Evaluation of clinical and epidemiological data showed no significant difference for the presence of any prior health condition across surveys (pneumopathy, chronic neurological disease, pregnant, postpartum, chronic cardiovascular disease, chronic kidney disease, obesity, asthma, immunodepression, chronic liver disease, diabetes, hypertension, transplanted, cancer or any comorbidity) indicating proper sampling was conducted since there was no reason to find significant differences in the period (Table 1).
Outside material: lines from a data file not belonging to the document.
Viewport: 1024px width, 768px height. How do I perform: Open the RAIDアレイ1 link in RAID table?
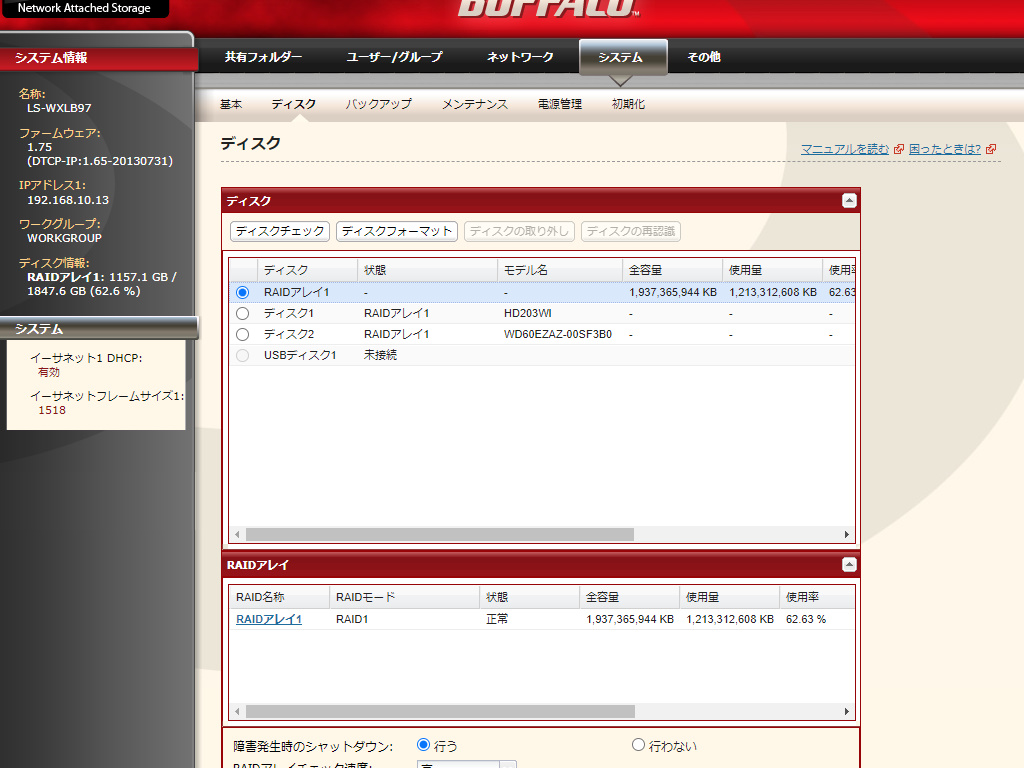tap(269, 619)
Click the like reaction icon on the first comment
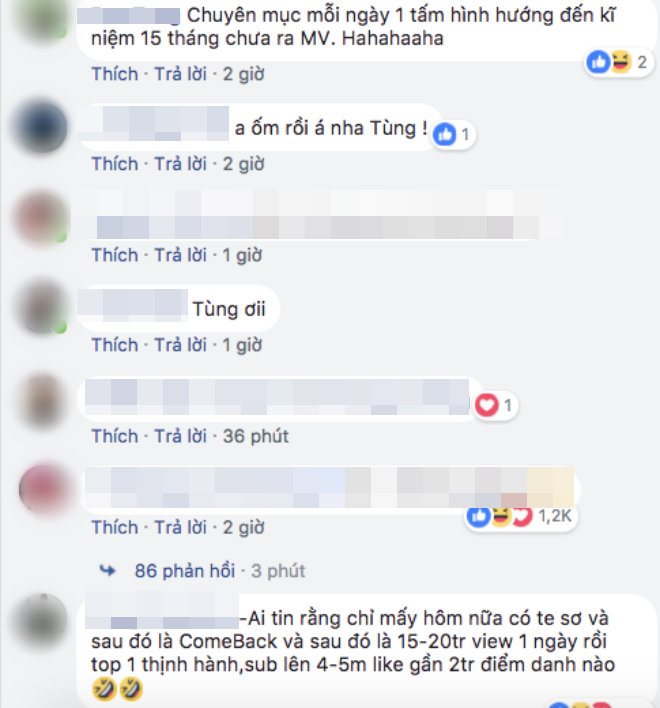 pyautogui.click(x=599, y=61)
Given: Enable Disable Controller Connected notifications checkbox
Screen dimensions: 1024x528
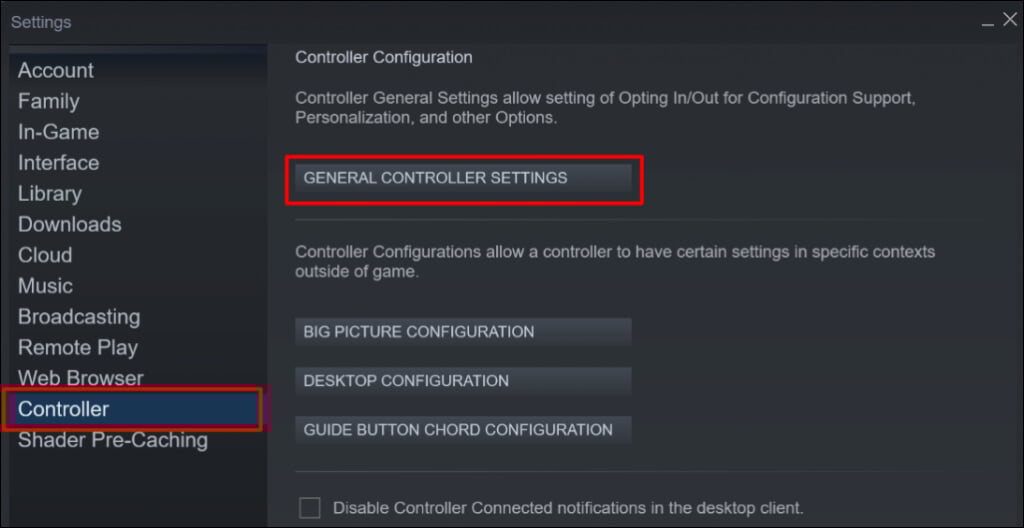Looking at the screenshot, I should [x=310, y=508].
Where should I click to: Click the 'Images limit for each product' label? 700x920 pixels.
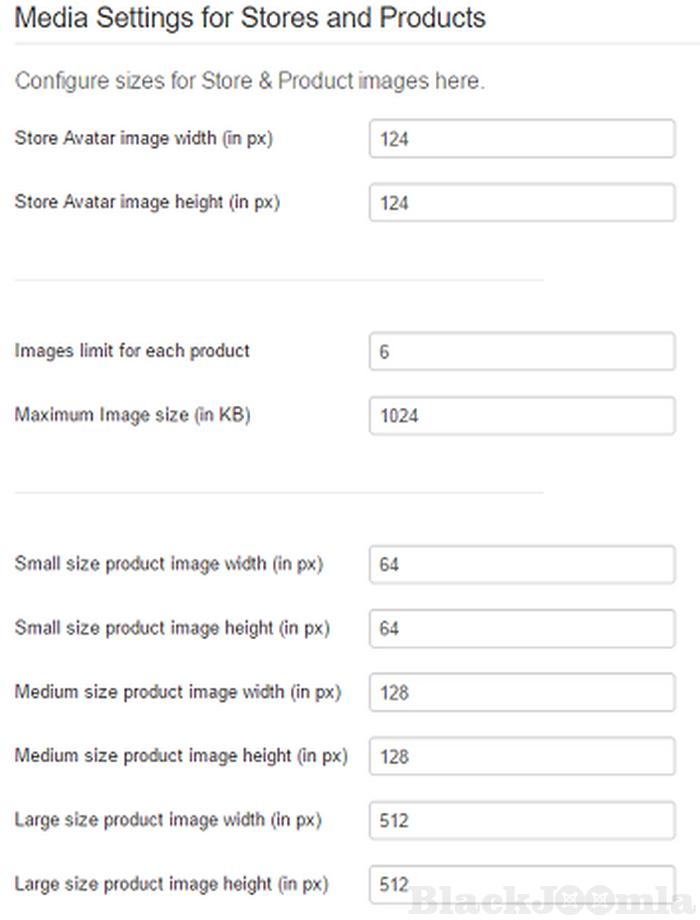(x=132, y=351)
Four symptoms (cough, sore throat, myalgia, and rhinorrhea) and contact with a symptomatic person increased while international travel decreased. Prevalence and seroprevalence increased across surveys.

TABLE 1

Clinical and epidemiological data obtained from participants.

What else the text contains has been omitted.